Exactly what they've done all along, only more so. The spare-time economy has yielded a bountiful harvest of weblogs, Photoshop tennis matches, homebrew Web services and dangerously Seattlean levels of garage-band activity.

Webloggers aren't professional journalists; they don't adhere to the code of ethics that CNN et al are nominally bound by, and they often can't spell or string together a coherent sentence, let alone pen an inverted-pyramid story. Nevertheless, bloggers are collectively brilliant at ferreting out every little detail of a story, wearing its edges smooth with discussion, and spitting it out again. Further, bloggers are spread out across the Internet, mirroring, quoting, and linking back to one another, collectively forming a Distributed Provision of Service that is resistant to CNN-killing catastrophes like 9/11. Blogs are about 95 percent of the way to being full-fledged news-sources, and the difference between the bloggers of the world and CNN is a couple of percentiles and several billion dollars.

Even as cable modem companies are knocking hundreds of thousands of subscribers offline, untethered forced-leisure gangs are committing random acts of senseless wirelessness, armed with cheap-like-borscht 802.11b cards and antennae made from washers, hot glue, and Pringles cans.

December 24, 2001

Hey cool, Slashdot picked up the Dmitry Sklyarov story. (Thanks, Timothy)

*ZiggyP0P* writes: "We remember hearing how Dmitry was let off and released (so he can finally go home) but how he had to cooperate with the government in the prosecution of his employer as a plea bargain. Turns out that this was all a lie by the Justice Dept. Skylarov has released his own statements which explain what exactly happened. He has entered into no legal plea bargain and he is still employed by Elcomsoft (even though the justice dept called him his former employer)."

I published an O'Reilly Network Weblog on Friday that clarifies the circumstances behind the Department of Justice's dropping the charges against Dmitry Sklyarov.

Check out: Dmitry Sets the Record Straight.

December 23, 2001

MusicNet and Pressplay are up and running now, and the consensus is that they both more than a little disappointing.

See: Analysis: Music Label Services' Debut Lackluster , by Bernhard Warner for Reuters in London.

Reviewers have criticized Pressplay and MusicNet for offering fewer songs and fewer features than the illegal services. Furthermore, the services won't be available to consumers outside the U.S. for months.

Music fans have been blunt on Internet message boards too. For MusicNet, the most common complaint on the message boards is that would-be customers cannot view the music library until after they've paid the $9.95 monthly subscription.

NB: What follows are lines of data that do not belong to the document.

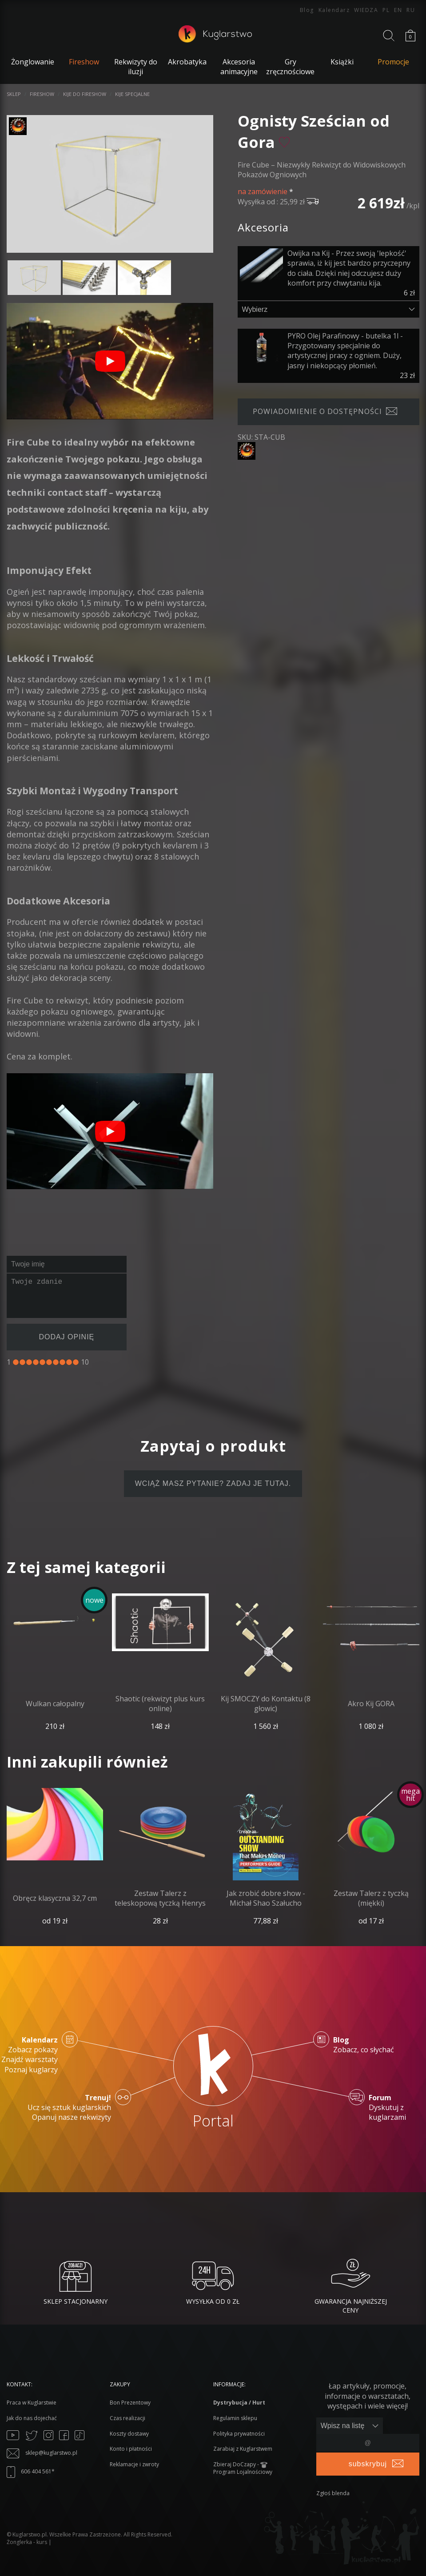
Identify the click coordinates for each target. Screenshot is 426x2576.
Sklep (14, 94)
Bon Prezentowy (130, 2402)
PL (386, 10)
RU (410, 10)
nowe (94, 1600)
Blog (307, 10)
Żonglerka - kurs (27, 2542)
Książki (342, 62)
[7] (55, 1362)
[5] (42, 1362)
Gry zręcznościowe (290, 66)
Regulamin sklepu (235, 2418)
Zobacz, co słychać (363, 2044)
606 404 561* (31, 2471)
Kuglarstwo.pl (29, 2534)
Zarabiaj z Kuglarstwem (242, 2449)
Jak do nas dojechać (32, 2418)
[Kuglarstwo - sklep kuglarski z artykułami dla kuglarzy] (215, 40)
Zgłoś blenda (333, 2493)
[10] (75, 1362)
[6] (49, 1362)
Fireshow (42, 94)
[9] (69, 1362)
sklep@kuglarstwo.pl (42, 2453)
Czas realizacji (127, 2418)
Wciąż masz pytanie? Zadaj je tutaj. (213, 1483)
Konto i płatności (131, 2449)
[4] (35, 1362)
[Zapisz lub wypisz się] (349, 2425)
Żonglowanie (32, 62)
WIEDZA (366, 10)
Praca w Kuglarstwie (31, 2402)
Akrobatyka (187, 62)
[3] (29, 1362)
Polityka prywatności (239, 2433)
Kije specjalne (132, 94)
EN (398, 10)
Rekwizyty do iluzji (135, 66)
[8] (62, 1362)
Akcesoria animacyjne (239, 66)
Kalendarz (334, 10)
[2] (22, 1362)
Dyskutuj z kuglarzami (397, 2107)
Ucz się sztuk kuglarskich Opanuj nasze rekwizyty (69, 2107)
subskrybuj (368, 2464)
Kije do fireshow (84, 94)
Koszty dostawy (129, 2433)
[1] (15, 1362)
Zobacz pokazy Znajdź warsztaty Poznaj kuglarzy (29, 2054)
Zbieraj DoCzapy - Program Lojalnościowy (242, 2468)
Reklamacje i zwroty (134, 2464)
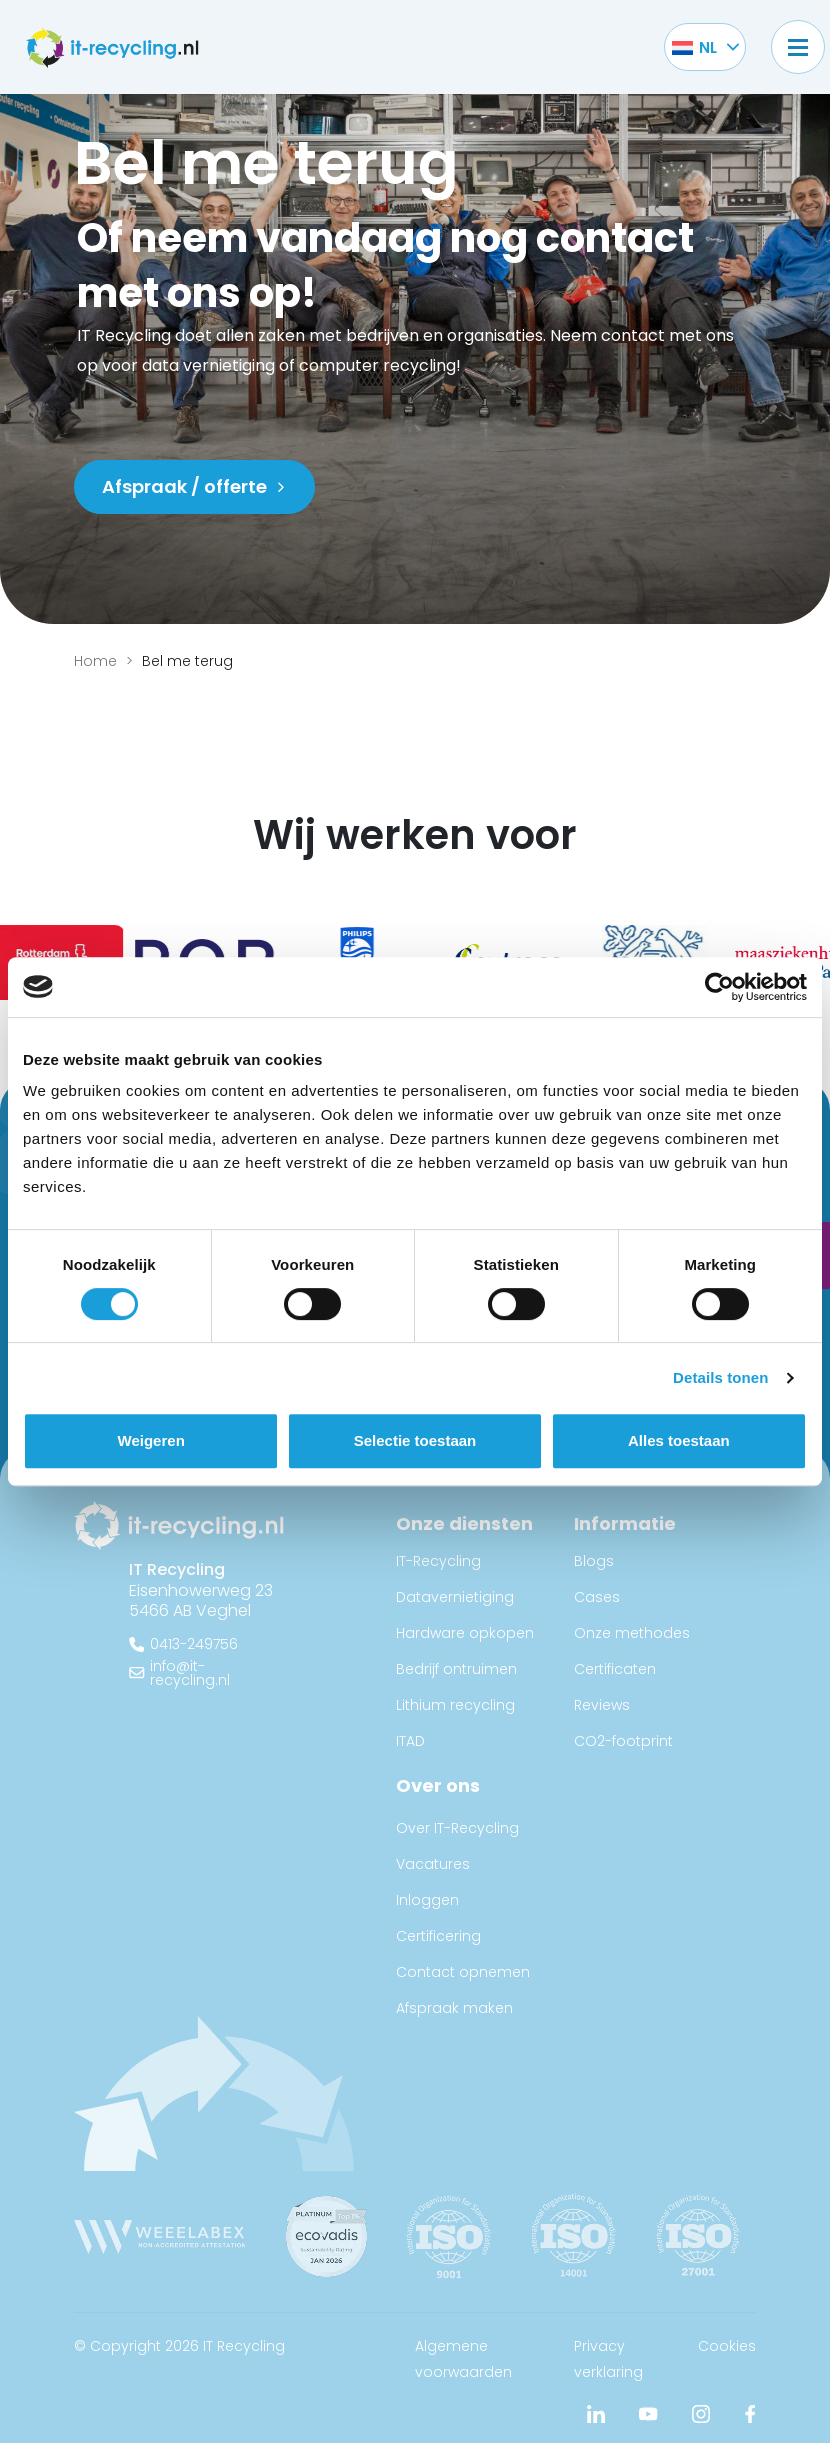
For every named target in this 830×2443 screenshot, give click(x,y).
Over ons (438, 1785)
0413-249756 (194, 1644)
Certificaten (615, 1669)
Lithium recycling (455, 1705)
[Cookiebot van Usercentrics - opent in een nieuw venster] (719, 987)
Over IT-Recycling (457, 1828)
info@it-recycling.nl (190, 1673)
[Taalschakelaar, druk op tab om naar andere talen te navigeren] (694, 47)
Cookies (727, 2346)
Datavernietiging (455, 1597)
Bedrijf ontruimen (456, 1669)
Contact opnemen (463, 1972)
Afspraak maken (454, 2008)
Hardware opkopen (465, 1633)
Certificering (438, 1936)
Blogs (594, 1561)
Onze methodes (632, 1633)
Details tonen (720, 1377)
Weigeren (151, 1440)
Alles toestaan (679, 1440)
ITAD (410, 1741)
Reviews (602, 1705)
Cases (597, 1597)
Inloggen (427, 1900)
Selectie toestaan (415, 1440)
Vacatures (433, 1864)
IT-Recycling (438, 1561)
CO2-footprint (623, 1741)
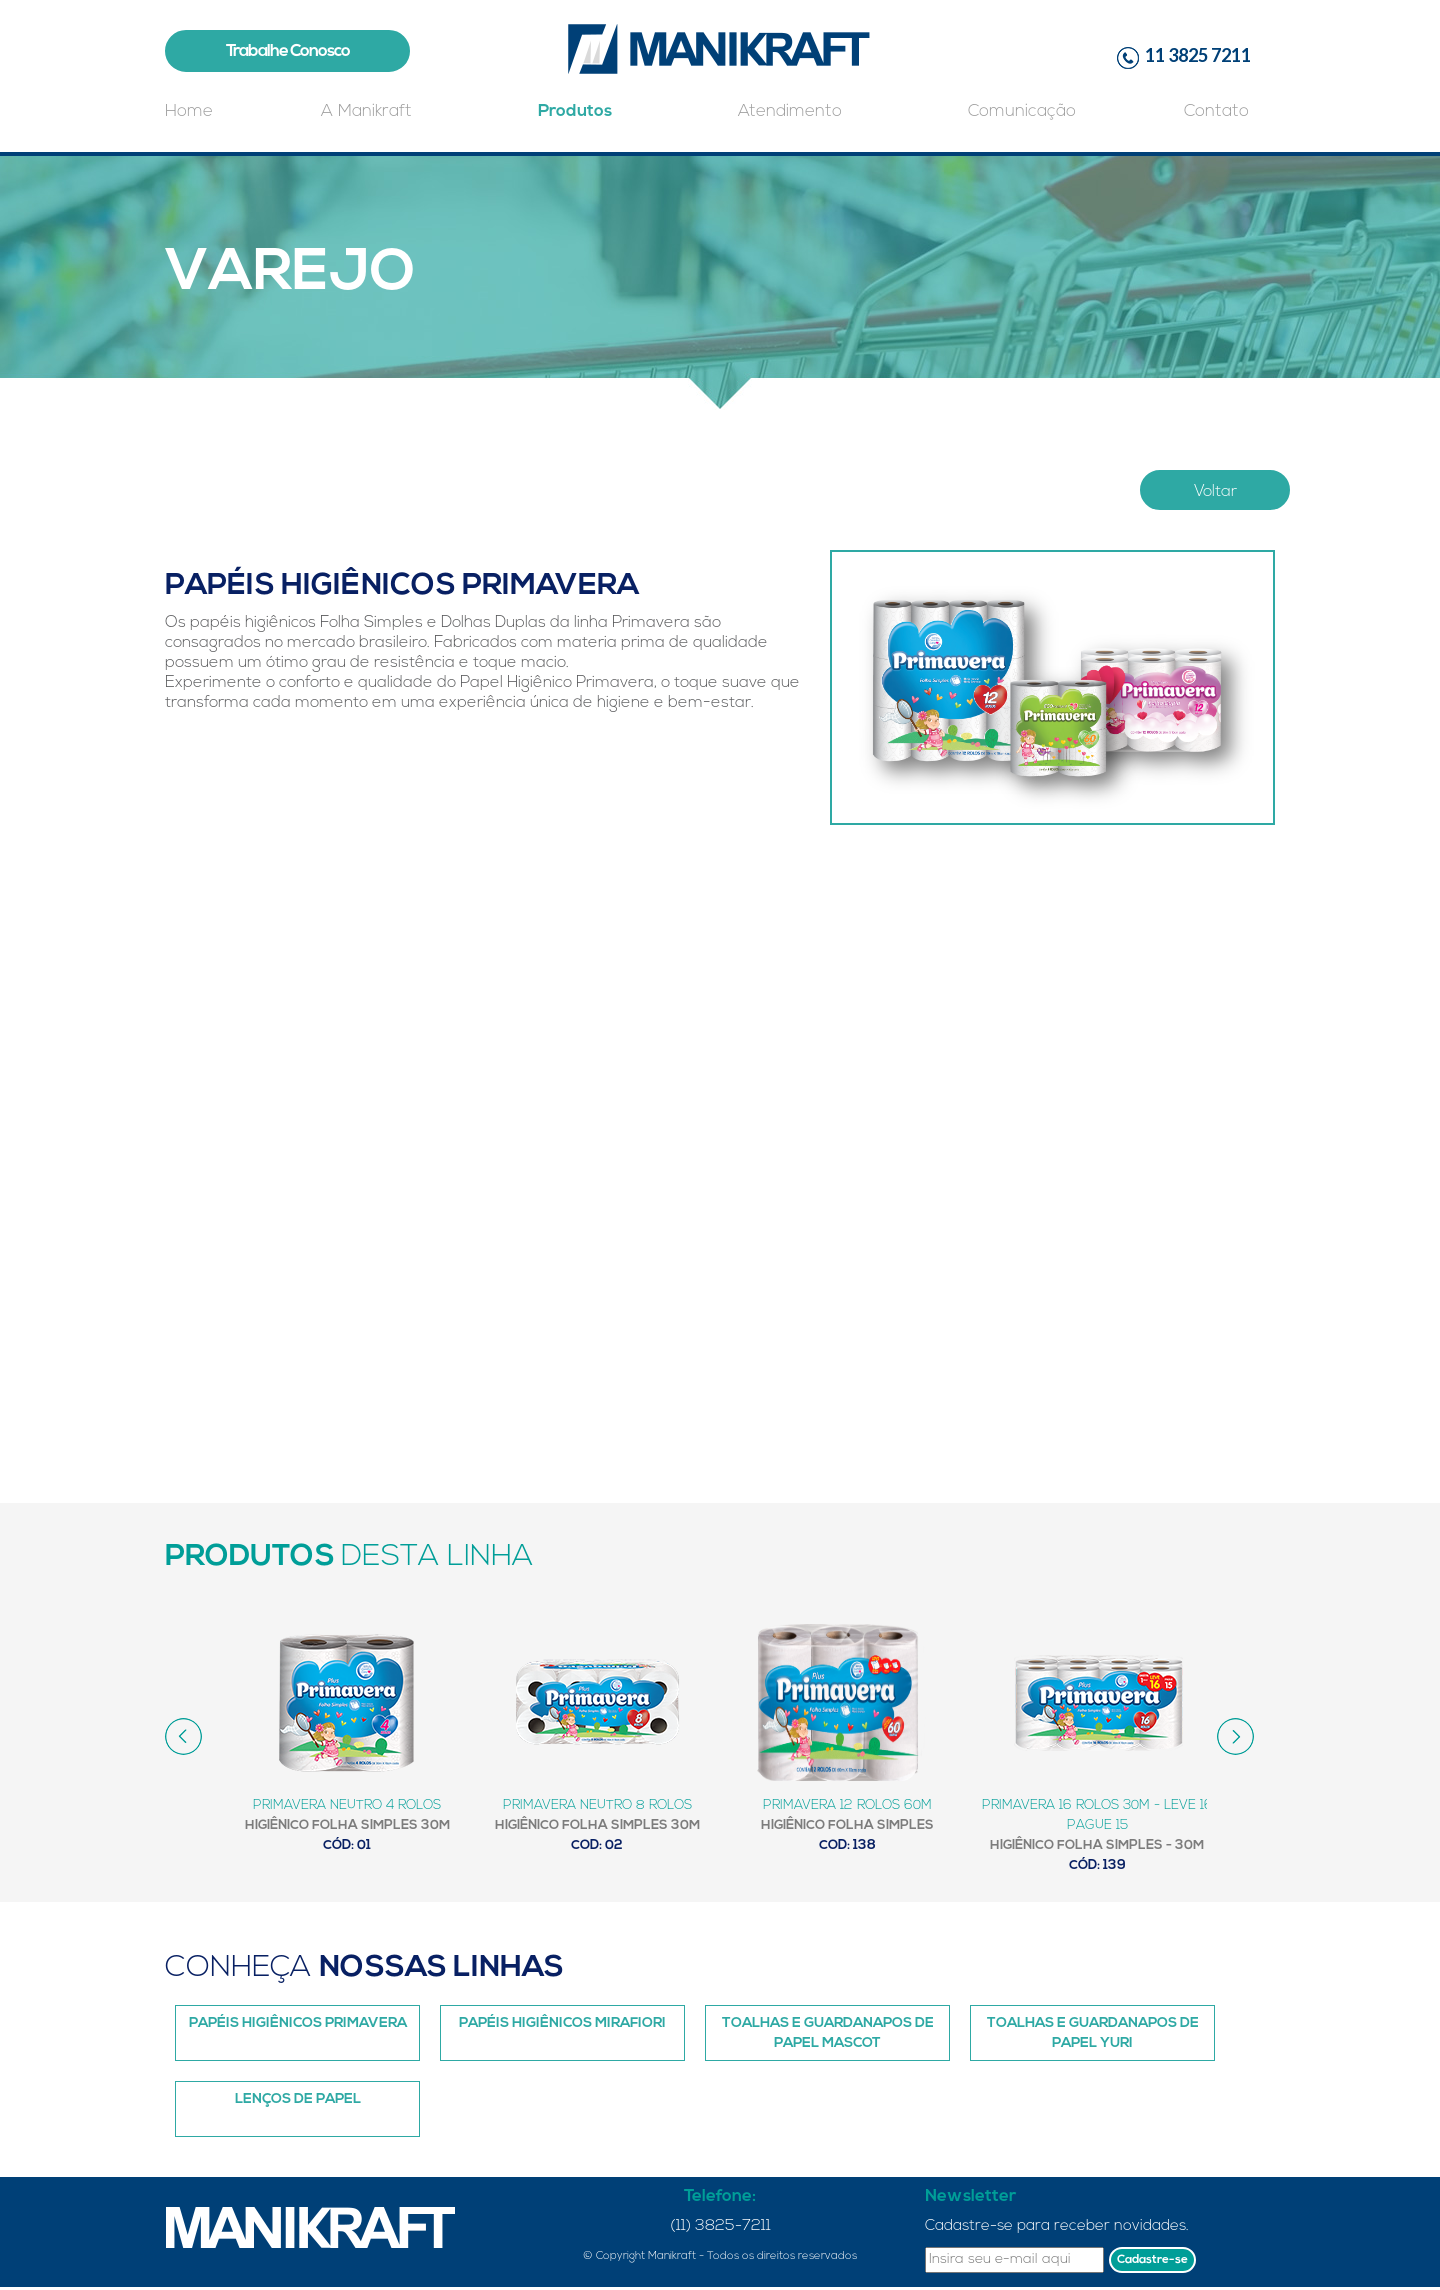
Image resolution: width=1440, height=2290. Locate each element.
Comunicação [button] (1022, 111)
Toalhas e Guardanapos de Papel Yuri (1093, 2033)
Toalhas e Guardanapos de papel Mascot (828, 2033)
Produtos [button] (575, 111)
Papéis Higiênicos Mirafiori (562, 2023)
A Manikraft (366, 111)
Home (189, 111)
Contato (1216, 111)
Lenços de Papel (298, 2099)
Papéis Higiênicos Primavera (298, 2023)
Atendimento (790, 111)
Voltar (1215, 492)
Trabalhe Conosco (288, 51)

And, MusicNet does not permit the download of tracks to a portable MP3 player or to be burned on a CD, a feature that rival Pressplay includes.

"Pay 10 to 20 bucks for music that you CANNOT listen to in your portable MP3 player or burn to CD and have the music vaporize once you terminate your subscription," reads one UseNet message about MusicNet. "Is the music consumer that stupid?!"

MusicNet could not be immediately reached for comment.